*Work instruction:* Filter these entries down to the lines that hold the word "screenshot", and show each of them.
------------------------------------------------------------
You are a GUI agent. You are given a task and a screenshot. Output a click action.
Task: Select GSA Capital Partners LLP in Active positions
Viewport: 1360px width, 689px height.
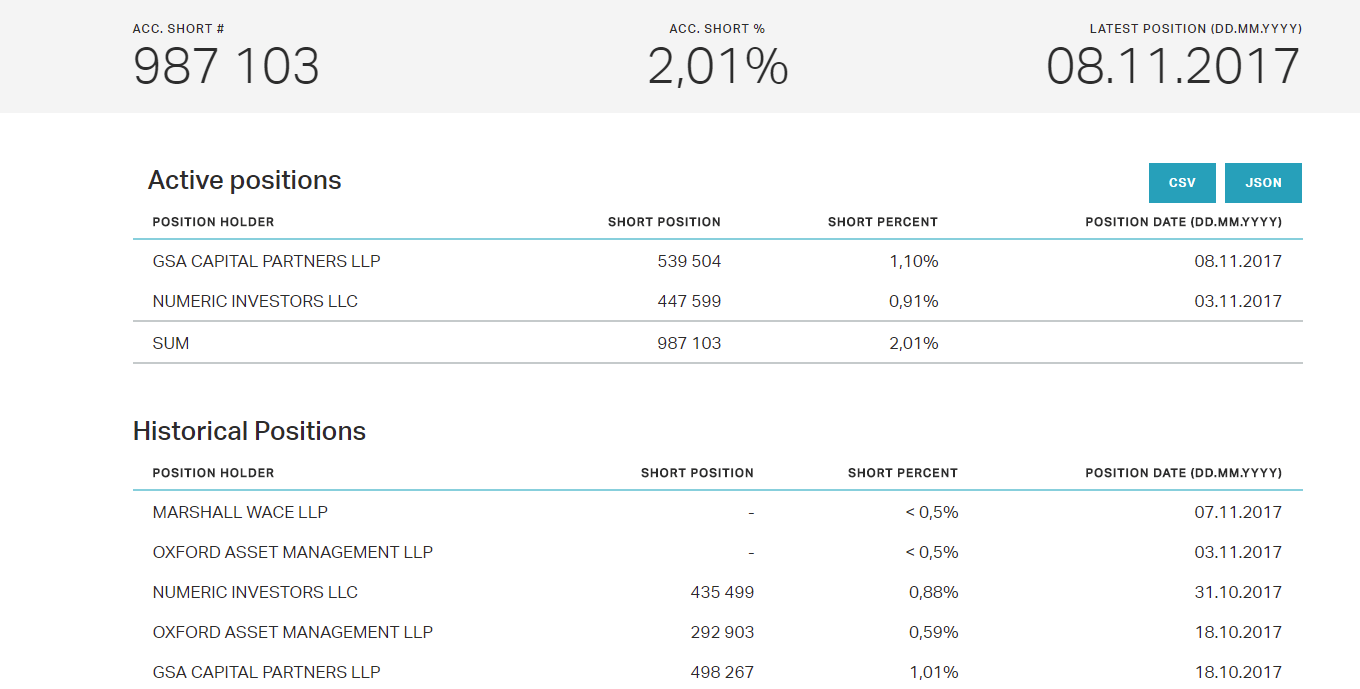[x=266, y=261]
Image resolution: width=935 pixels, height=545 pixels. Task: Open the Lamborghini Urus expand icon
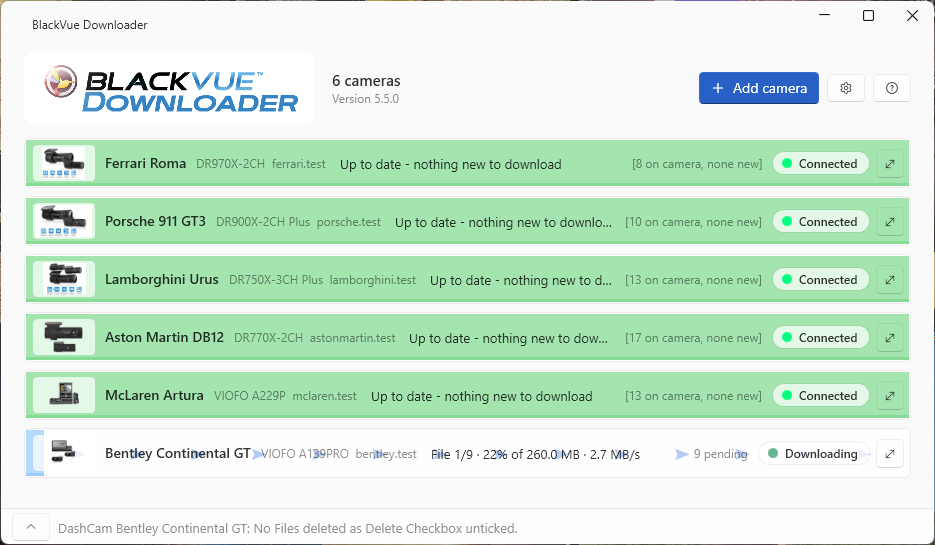click(x=890, y=280)
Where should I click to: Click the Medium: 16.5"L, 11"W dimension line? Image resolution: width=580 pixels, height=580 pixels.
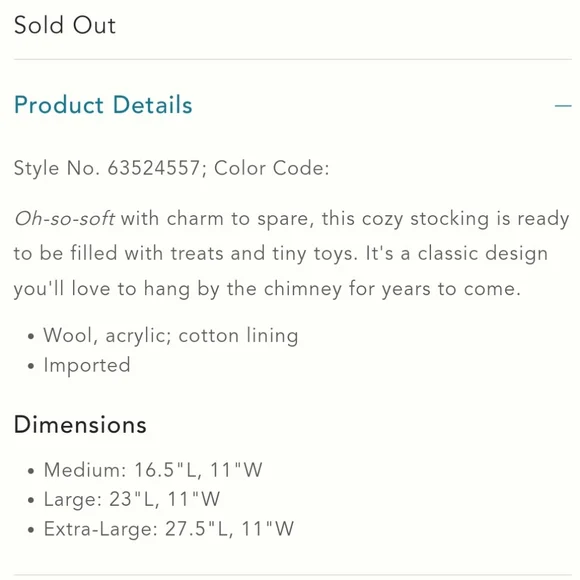coord(153,470)
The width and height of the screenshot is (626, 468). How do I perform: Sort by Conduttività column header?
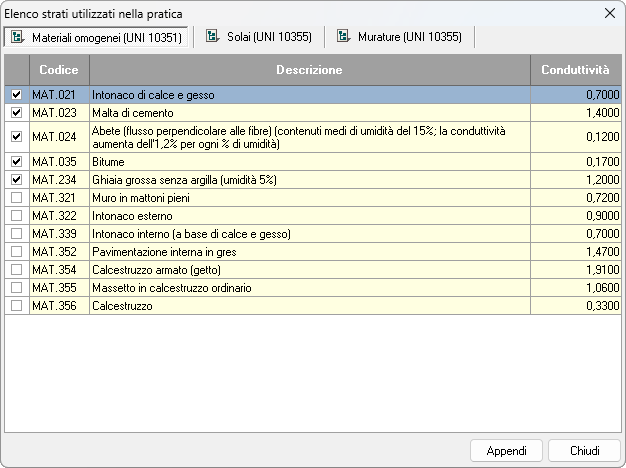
------------------------------------------------------------
*Solution for this task:*
You are a GUI agent. You are given a task and a screenshot. Output a click action.
The width and height of the screenshot is (626, 468). How do I perform: Sort by Conduttività column header?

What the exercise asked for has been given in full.